═══ Records ═══
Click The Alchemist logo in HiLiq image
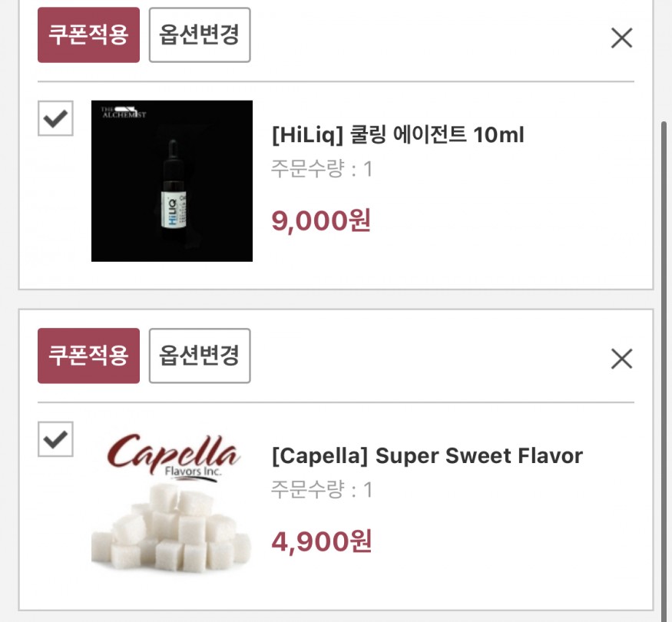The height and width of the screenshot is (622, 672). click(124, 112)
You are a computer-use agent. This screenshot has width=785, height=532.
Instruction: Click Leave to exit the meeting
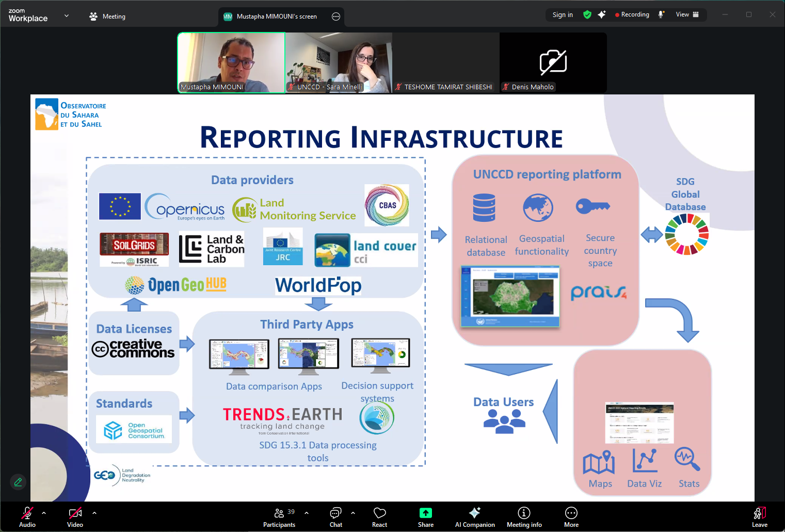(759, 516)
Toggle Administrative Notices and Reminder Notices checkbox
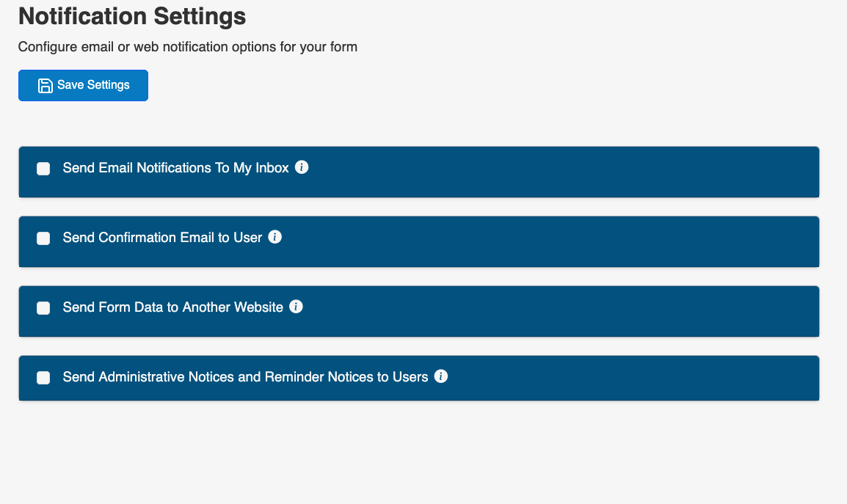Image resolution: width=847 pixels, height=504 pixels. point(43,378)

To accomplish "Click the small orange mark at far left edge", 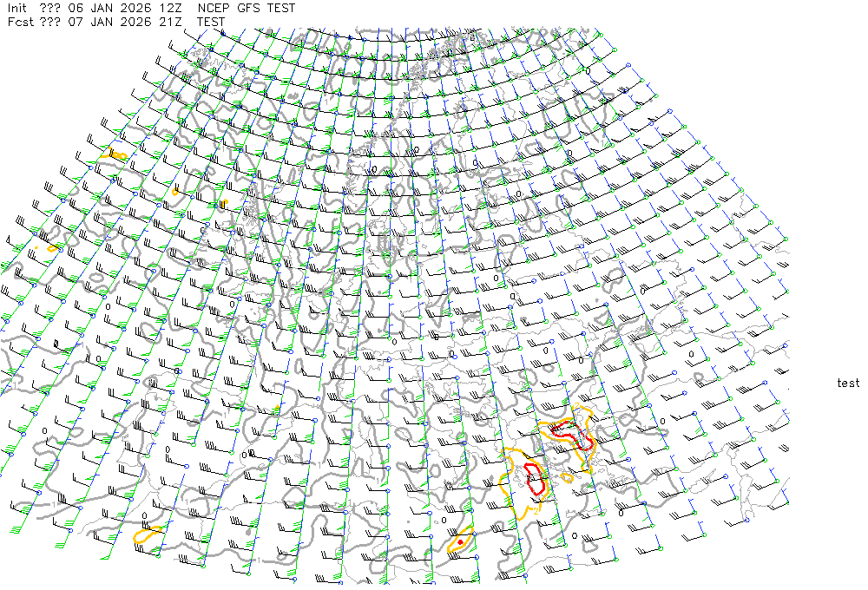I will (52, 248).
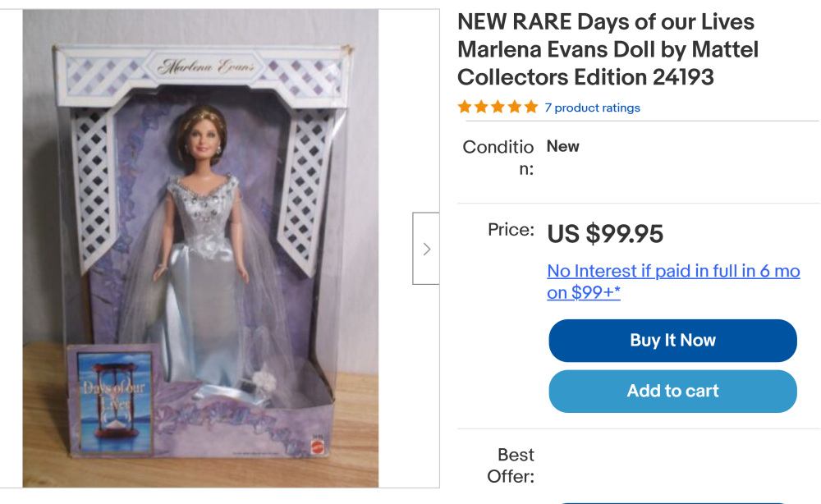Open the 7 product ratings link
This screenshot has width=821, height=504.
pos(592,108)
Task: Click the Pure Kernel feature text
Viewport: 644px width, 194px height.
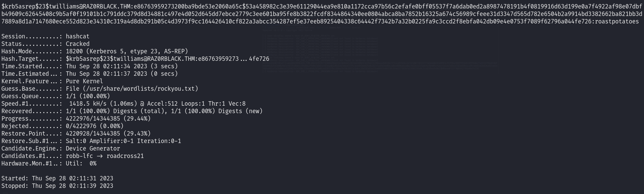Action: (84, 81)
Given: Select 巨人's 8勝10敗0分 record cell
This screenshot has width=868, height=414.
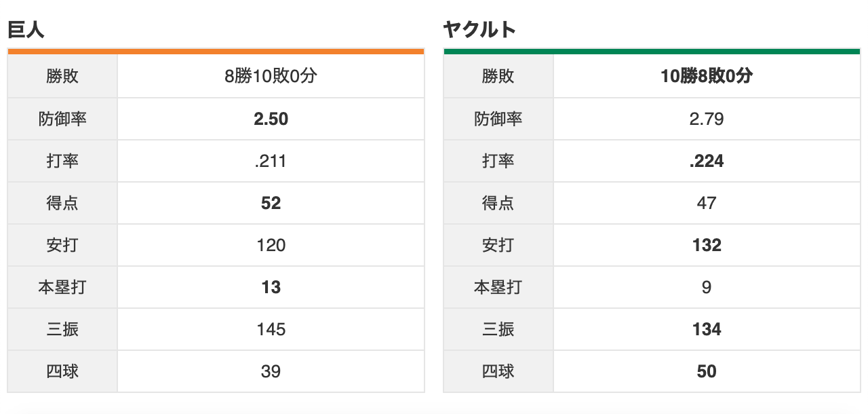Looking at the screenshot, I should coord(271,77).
═══
__Exercise directions__
Transcribe exactly, and only, the lines from the line with "Task: Click the Pure Kernel feature text" through the last line of the records, inclusive; the pictures do not belong in the copy.

__Written reply__
Task: Click the Pure Kernel feature text
Viewport: 644px width, 194px height.
Action: (84, 81)
Given: Select 巨人's 8勝10敗0分 record cell
This screenshot has width=868, height=414.
Looking at the screenshot, I should coord(271,77).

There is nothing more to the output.